Tim Peters tim.peters at gmail.com
Thu Aug 31 02:03:45 EDT 2006


[Aahz]
>> Assuming you're talking about CPython, strings don't really participate
>> in garbage collection.  Keep in mind that the primary mechanism for
>> reaping memory is reference counting, and generally as soon as the
>> refcount for an object goes to zero, it gets deleted from memory.

[Les Schaffer]
> ok so far ...

Not really ;-)  Refcounting is /a/ "garbage collection" technique, and
drawing a distinction between refcount-based reclamation and other
ways CPython reclaims memory has no bearing on your question.

>> Garbage collection only gets used for objects that refer to other
>> objects, so it would only apply if string refcounts are being held by
>> GC-able objects.

> you lost me by here ...

That tends to happen when an irrelevant distinction gets made ;-)

> is there something different about string objects than other objects in
> Python?

Not anything relevant wrt garbage collection.  It may be relevant that
strings are immutable, since that prevents you from overwriting a
string's contents yourself.

> are you saying EVERY string in Python stays in memory for the lifetime
> of the app?

He wasn't, and they don't.

>> Also keep in mind, of course, that deleting objects has nothing to do
>> with whether the memory gets overwritten...

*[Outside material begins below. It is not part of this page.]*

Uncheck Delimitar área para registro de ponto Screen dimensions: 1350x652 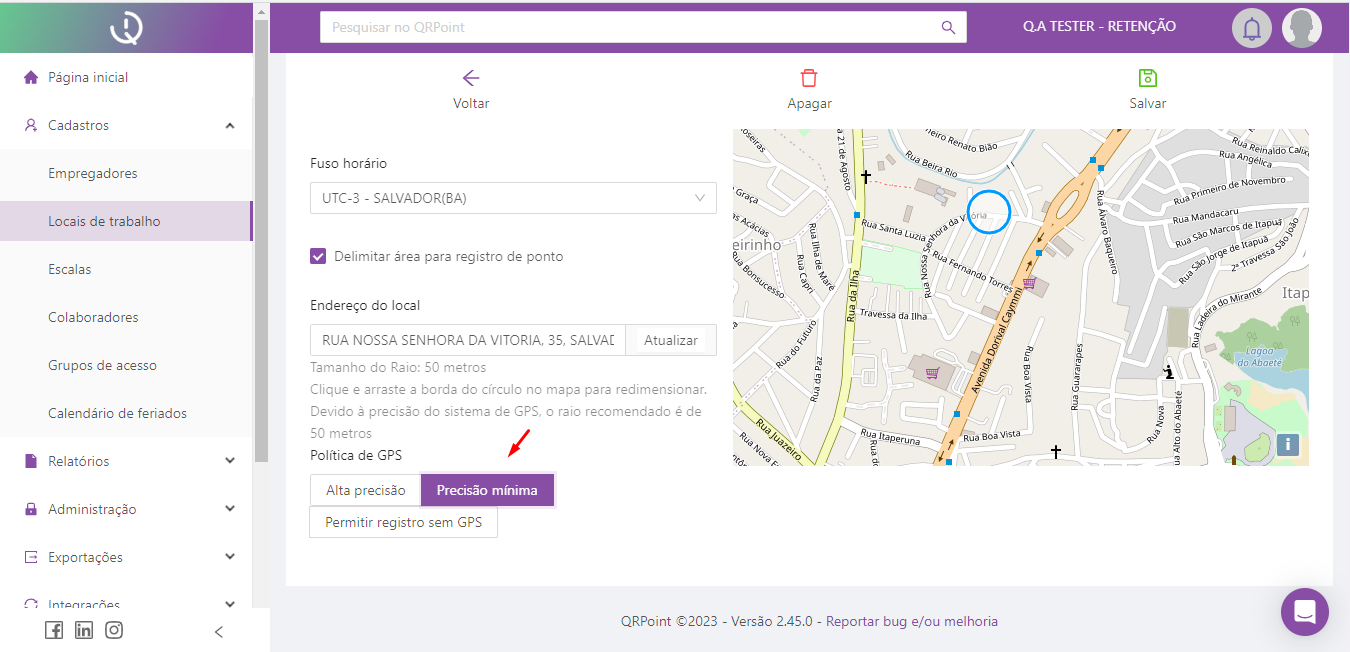[318, 257]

> no chance of being overwritten until deleted, no?

True.

> and once deleted over time there is some probability of being
> overwritten, no?

True.  Also true if you add the intended "non-zero" qualifier to
"probability" ;-)

> and i am curious how that works.

Purely accidental -- nothing guaranteed -- details can (& do) change
across releases.  Read obmalloc.c for a tour of the accidents du jour.

> it sounds like you are saying once a string, always the same string, in python.
> if thats true, i am glad i know that.

Not true, so be glad to forget it.

A curious possibility:  if you do a debug build of Python, obmalloc.c
arranges to overwrite all of an object's memory as soon as the object
is reclaimed (by any means, refcounting or otherwise).  That wasn't
for "security" (faux or otherwise), it's to make it easier to detect
buggy C code referencing freed memory.